What the task asks:
Please copy out every line in the records below that includes the word "computer".

Listed records:
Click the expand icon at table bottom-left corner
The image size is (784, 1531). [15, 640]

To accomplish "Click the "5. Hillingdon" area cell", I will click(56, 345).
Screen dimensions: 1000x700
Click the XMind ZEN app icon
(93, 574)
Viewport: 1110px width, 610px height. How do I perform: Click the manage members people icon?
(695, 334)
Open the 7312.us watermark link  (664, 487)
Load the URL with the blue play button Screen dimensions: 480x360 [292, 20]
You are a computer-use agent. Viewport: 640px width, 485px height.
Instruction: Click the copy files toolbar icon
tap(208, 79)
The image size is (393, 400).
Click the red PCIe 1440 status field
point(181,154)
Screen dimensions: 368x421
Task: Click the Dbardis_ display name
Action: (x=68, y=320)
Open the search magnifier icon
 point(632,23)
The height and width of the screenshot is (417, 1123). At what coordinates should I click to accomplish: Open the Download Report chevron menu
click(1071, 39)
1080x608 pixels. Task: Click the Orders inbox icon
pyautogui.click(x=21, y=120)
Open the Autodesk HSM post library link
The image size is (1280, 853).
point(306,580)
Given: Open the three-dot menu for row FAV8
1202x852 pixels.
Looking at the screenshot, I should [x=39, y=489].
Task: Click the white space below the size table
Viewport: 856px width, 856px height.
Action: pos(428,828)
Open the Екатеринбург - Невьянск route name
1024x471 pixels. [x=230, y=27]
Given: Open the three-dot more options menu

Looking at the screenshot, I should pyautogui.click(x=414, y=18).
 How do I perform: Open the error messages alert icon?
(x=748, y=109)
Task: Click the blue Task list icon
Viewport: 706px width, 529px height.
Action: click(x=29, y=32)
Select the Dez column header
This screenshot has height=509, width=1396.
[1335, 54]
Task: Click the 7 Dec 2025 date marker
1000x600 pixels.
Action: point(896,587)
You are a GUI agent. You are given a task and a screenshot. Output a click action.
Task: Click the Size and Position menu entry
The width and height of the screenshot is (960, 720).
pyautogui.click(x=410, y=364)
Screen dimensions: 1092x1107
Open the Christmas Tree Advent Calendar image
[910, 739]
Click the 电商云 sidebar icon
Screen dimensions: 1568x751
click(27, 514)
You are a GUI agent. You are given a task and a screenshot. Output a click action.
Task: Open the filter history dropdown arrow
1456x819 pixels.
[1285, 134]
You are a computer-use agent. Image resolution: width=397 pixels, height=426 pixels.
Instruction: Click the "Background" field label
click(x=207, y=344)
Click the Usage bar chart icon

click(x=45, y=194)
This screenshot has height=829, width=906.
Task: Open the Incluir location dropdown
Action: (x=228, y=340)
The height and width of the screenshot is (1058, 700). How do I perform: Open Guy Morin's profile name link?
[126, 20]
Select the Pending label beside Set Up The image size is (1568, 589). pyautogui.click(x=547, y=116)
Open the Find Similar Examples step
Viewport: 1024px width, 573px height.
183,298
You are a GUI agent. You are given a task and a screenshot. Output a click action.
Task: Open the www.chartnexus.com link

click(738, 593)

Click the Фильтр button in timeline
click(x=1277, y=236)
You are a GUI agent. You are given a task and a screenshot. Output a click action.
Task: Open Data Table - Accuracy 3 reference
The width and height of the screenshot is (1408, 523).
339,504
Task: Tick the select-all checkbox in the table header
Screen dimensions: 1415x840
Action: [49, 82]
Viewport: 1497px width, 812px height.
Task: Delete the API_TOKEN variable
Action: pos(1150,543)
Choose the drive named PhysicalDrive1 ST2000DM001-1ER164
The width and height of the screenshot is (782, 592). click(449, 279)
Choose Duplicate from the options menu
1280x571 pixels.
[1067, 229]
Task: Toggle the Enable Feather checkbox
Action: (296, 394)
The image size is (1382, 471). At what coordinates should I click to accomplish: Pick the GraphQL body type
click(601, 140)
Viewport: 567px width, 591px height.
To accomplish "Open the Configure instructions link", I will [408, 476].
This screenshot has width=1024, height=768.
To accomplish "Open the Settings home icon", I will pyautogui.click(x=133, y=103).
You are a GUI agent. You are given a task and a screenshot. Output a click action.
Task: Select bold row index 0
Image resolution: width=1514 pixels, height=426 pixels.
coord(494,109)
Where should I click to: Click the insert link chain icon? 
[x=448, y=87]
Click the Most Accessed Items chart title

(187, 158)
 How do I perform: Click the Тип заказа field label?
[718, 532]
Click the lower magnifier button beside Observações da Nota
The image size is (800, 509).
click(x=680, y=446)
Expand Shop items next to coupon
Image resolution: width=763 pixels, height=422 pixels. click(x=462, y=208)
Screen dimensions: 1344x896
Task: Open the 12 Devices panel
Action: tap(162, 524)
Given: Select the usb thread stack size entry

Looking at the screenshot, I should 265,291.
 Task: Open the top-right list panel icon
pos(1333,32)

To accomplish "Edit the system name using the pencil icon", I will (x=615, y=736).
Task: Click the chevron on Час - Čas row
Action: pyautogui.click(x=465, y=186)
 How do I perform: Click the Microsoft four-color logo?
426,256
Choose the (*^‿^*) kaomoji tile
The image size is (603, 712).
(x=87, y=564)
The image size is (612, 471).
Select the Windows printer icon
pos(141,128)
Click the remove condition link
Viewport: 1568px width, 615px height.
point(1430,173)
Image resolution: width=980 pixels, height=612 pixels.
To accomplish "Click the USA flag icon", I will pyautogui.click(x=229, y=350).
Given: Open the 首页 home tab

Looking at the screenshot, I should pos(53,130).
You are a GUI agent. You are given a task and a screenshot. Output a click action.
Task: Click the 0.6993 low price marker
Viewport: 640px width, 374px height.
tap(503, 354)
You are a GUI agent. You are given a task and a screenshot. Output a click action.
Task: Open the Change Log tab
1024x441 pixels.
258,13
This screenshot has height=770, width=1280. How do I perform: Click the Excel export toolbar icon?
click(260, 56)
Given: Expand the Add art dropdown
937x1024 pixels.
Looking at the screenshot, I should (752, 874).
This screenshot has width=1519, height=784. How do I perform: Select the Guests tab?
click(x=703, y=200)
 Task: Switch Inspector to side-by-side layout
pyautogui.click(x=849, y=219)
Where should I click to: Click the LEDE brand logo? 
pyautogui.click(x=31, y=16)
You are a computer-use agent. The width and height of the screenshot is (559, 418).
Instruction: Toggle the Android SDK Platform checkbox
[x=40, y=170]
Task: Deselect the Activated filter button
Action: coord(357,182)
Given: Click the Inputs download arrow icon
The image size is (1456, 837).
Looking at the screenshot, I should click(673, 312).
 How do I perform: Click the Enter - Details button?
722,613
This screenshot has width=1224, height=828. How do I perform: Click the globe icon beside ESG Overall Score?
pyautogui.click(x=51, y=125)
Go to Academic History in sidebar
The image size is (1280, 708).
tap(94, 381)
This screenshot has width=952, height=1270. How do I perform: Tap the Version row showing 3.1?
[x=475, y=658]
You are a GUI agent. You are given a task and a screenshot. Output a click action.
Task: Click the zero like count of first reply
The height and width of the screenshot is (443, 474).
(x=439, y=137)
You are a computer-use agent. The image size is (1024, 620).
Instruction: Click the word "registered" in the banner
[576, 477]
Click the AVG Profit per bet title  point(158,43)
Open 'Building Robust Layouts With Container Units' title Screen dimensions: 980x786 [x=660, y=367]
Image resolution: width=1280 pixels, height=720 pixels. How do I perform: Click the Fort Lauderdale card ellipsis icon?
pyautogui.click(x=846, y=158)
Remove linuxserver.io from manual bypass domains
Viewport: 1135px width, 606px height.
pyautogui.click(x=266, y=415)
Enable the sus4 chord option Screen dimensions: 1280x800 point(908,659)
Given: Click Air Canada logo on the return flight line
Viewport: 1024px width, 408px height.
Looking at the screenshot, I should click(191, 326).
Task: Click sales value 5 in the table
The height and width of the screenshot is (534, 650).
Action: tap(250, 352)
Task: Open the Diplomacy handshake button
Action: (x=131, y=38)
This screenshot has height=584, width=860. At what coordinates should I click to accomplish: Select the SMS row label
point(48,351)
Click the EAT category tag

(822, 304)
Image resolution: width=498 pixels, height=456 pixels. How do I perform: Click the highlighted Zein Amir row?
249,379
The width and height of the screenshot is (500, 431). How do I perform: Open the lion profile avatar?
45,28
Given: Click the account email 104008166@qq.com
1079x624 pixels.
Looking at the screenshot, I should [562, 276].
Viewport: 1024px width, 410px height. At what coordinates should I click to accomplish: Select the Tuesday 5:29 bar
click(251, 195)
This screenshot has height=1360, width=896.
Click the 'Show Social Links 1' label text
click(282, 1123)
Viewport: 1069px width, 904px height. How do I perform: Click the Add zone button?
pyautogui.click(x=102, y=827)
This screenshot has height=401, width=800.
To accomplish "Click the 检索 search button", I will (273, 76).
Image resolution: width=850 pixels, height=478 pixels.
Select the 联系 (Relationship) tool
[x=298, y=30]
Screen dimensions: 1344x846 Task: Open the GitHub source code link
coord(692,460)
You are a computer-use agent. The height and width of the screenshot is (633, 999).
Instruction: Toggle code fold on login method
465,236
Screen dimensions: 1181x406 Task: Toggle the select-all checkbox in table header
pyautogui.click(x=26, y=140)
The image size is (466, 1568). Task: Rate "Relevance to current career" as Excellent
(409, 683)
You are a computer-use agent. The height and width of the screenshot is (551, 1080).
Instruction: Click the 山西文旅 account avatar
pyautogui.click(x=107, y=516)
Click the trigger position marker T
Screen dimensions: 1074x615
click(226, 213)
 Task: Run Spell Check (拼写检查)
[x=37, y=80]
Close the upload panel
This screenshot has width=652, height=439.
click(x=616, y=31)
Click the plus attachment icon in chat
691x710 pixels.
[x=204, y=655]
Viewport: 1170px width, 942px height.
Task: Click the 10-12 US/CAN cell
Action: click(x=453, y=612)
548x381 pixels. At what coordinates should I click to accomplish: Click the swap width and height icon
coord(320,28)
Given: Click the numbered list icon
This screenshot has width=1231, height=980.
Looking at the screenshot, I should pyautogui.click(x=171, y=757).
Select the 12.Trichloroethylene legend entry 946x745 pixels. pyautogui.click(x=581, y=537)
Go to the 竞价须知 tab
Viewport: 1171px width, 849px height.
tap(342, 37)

Result of the exercise:
You are a computer-use agent. Viewport: 640px width, 485px height.
You are a computer-use agent. Image resolution: width=397 pixels, height=426 pixels.
You are a computer-use agent. The width and height of the screenshot is (559, 418).
You are a computer-use agent. The image size is (1024, 620).
You are a computer-use agent. The height and width of the screenshot is (633, 999).
You are a computer-use agent. The height and width of the screenshot is (551, 1080).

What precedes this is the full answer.